By Edward Sifuentes / ACLU San Diego
In 1983, U.S. Marine Armando Scott was stationed in Beirut, Lebanon, when suicide bombers detonated two truck bombs that destroyed the barracks housing his unit. More than 300 people died in the attack, including 220 Marines, 18 sailors, and three soldiers.
Scott survived the terrorist attack and helped pull the bodies out of the rubble.
Unfortunately, Scott, who was born in Panama, is now living in Tijuana. He is one of hundreds, perhaps thousands, of U.S. military veterans who have been deported from the country they once served with honor and distinction.
Deporting former military service members, such as Scott, is a shameful injustice that must be corrected. The ACLU of California, along with several other organizations and a handful of congressional representatives, are helping these veterans in their fight to come home.
Many of the deported veterans who now live in Tijuana frequently get together at the Deported Veterans Support House, a resource center also known as “The Bunker.”
About a dozen of these veterans recently went there to meet with a delegation of U.S. congressional representatives, including Rep. Lou Correa of Anaheim and Rep. Mark Takano of Riverside.
During the meeting, the veterans and their families talked about their struggles living in a country that is as foreign to them as the countries they once served in. Some of the veterans are even more fluent in English than Spanish. Some of them have health problems that stem from their time in the military, such as hearing loss and post-traumatic stress disorder (PTSD).

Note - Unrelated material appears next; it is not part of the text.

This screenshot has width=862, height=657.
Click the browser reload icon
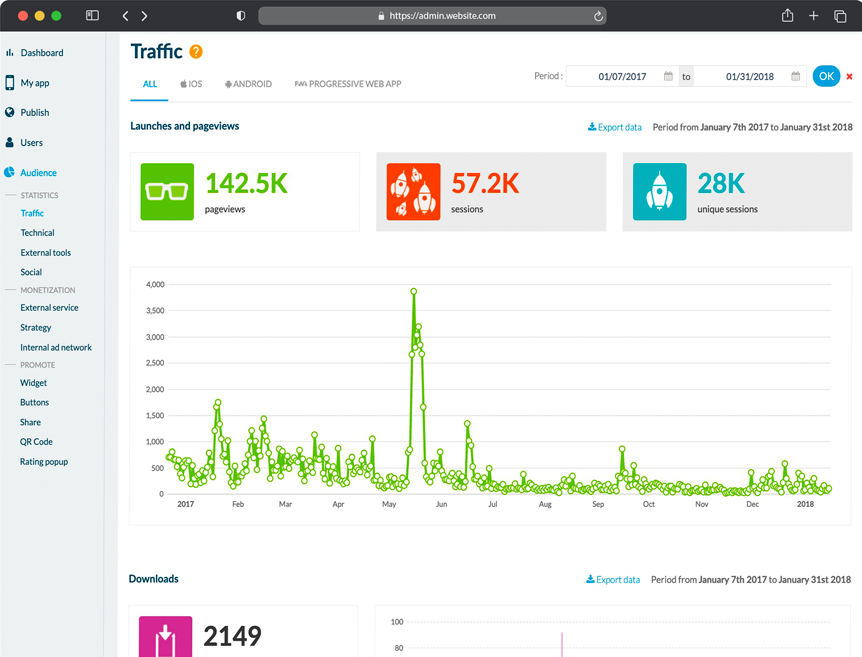pos(598,16)
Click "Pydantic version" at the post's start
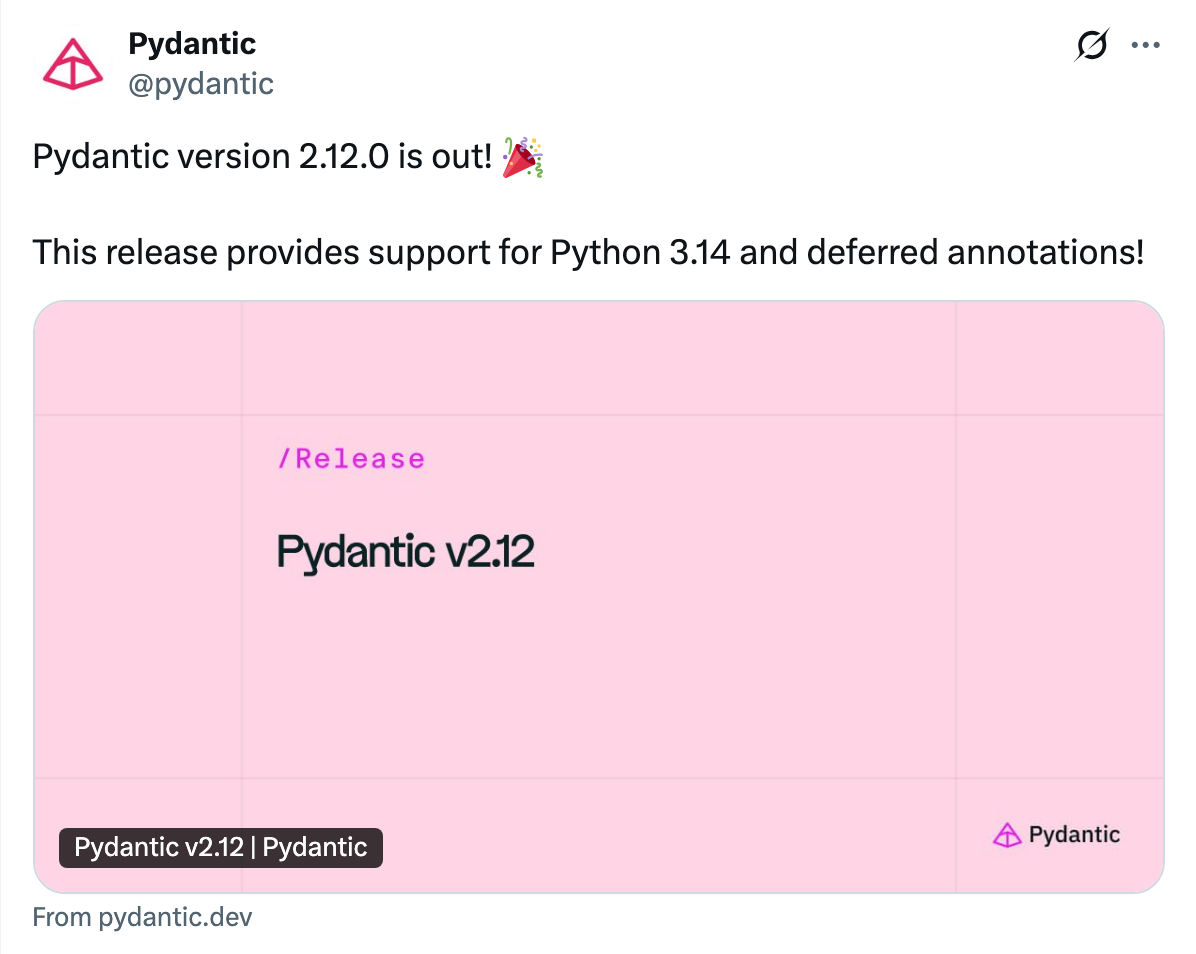This screenshot has width=1196, height=954. 161,158
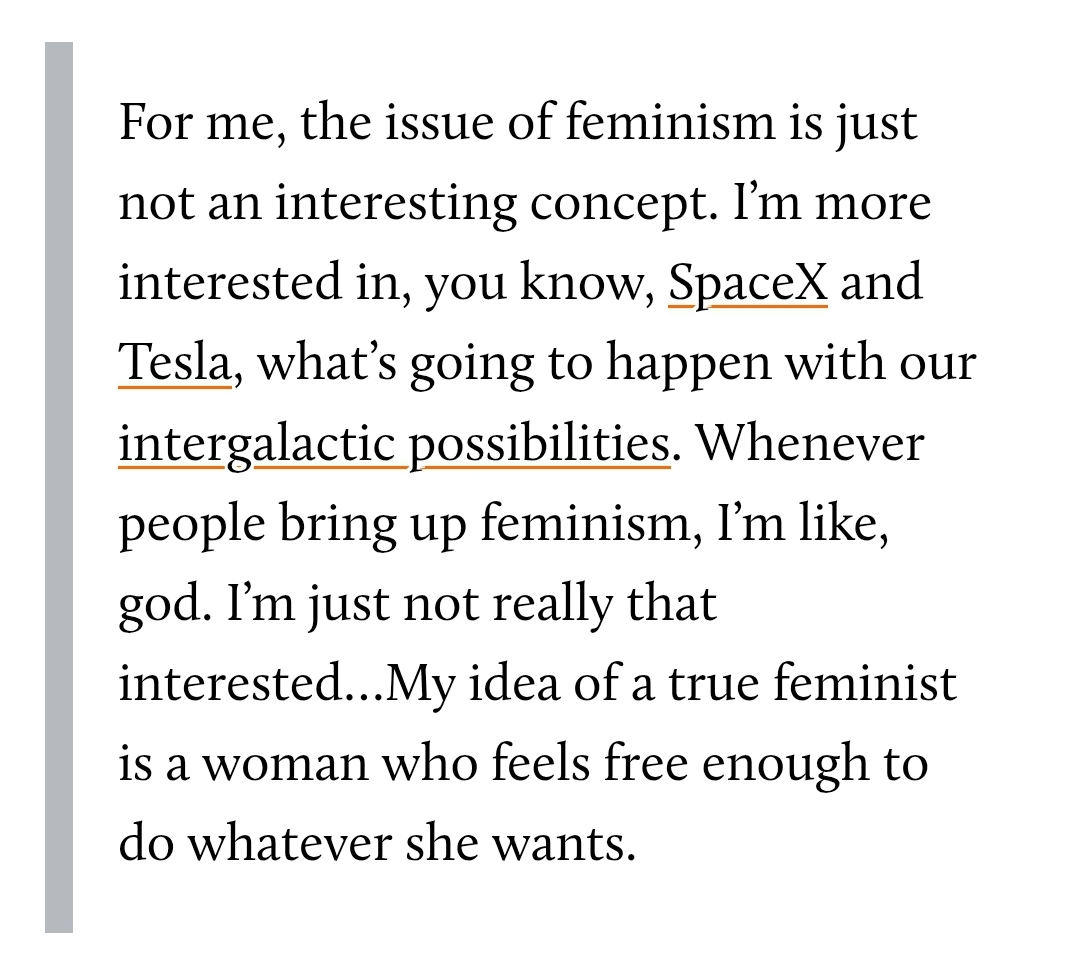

These cultural and health problems prevent them from getting good jobs, and they struggle financially.
Scott said he was finally able to contact the Department of Veterans Affairs and received a medical appointment to assess his eligibility for health benefits. But the appointment was in Mexico City and he could not afford to make the trip. That means he will have to wait another six months or more for another appointment.
Sitting next to Scott was another veteran, Armando Javier Cervantes Hernandez, who struggled to stand with a pair of crutches and a brace around his knee.
“I need the VA. I need medical assistance to take care of my leg, because if I don’t have surgery I will have gangrene and they will have to cut it,” Cervantes said. “I don’t want to lose my leg. I don’t want my son to see his dad without a leg. I want to run with my son. I want to help him grow up to be a man.”
The veterans don’t lose the benefits they earned because they were deported. Some joke that the only way they will be able to come back to the country they love is in a coffin because when they die they are eligible to be buried in a military cemetery – with full honors.
The problem is that the VA system is not set up to serve people living in Mexico and those who have been deported are not allowed to the enter U.S. to access the care they need.
There are no statistics on how many veterans have been deported over the years because the government doesn’t keep track. But the Deported Veterans Support House, run by deported U.S. Army veteran Hector Barajas, has identified 239 veterans from 34 countries, according to a report compiled by the ACLU of California. That number is probably just the tip of the iceberg.
Changes in immigration laws in the mid-1990s made it easier for non-citizen veterans to be deported. For example, the Illegal Immigration Reform and Immigrant Responsibility Act, signed by President Bill Clinton in 1996, increased the range of crimes that could render someone deportable and it does not permit a judge to consider defendants’ military service in deportation procedures.
Many of the deported veterans came to the U.S. as children. They served in combat in places such as Vietnam, Korea, Granada, Iraq and Afghanistan. Most say they were told by military recruiters that if they enlisted they would automatically become U.S. citizens. That is not true.
Although military service makes citizenship easier to obtain, service men and women must still apply and follow the citizenship process.
Several bills were introduced earlier this year, including some by Rep. Juan Vargas, that would require the military to establish a naturalization office at basic training sites to help non-citizen troops obtain their citizenship, and another bill would require the Department of Homeland Security to track how many veterans are facing deportation.
Congressman Takano, who is a member of the House Committee on Veterans Affairs, said the delegation that visited The Bunker will write a report on the problems faced by deported veterans and look for solutions, such as improved access to medical benefits.
“Of course, many of us — me included — are fighting for the bigger aspirational goals of trying to address the issue of why you were deported in the first place, and how do we get you back into the United States,” Takano said.
Lupita Lopez, the wife of a deported veteran, said she moved to Tijuana to be with her husband but their children and grandchildren remain in California.
“There comes a time when they divide families, they destroy families, and it’s not just,” Lopez said. “When my husband’s father died he was not able to attend the funeral. It’s an injustice. They must be allowed to return to the country they pledged to defend with their lives. Now, the country needs to protect them.”
With the help of the ACLU, several deported veterans have received pardons from Gov. Jerry Brown that could be a first step in bringing some of them home to their families. But there is much to be done.
The ACLU will continue to call attention to this problem and asks the public to push lawmakers to introduce and pass legislation that will: prevent veteran deportations in the future, help deported veterans access the benefits they bravely earned and, finally, reunite them with their families in the country they love and consider their own.
Edward Sifuentes is the Senior Communications Strategist for the ACLU of San Diego and Imperial Counties.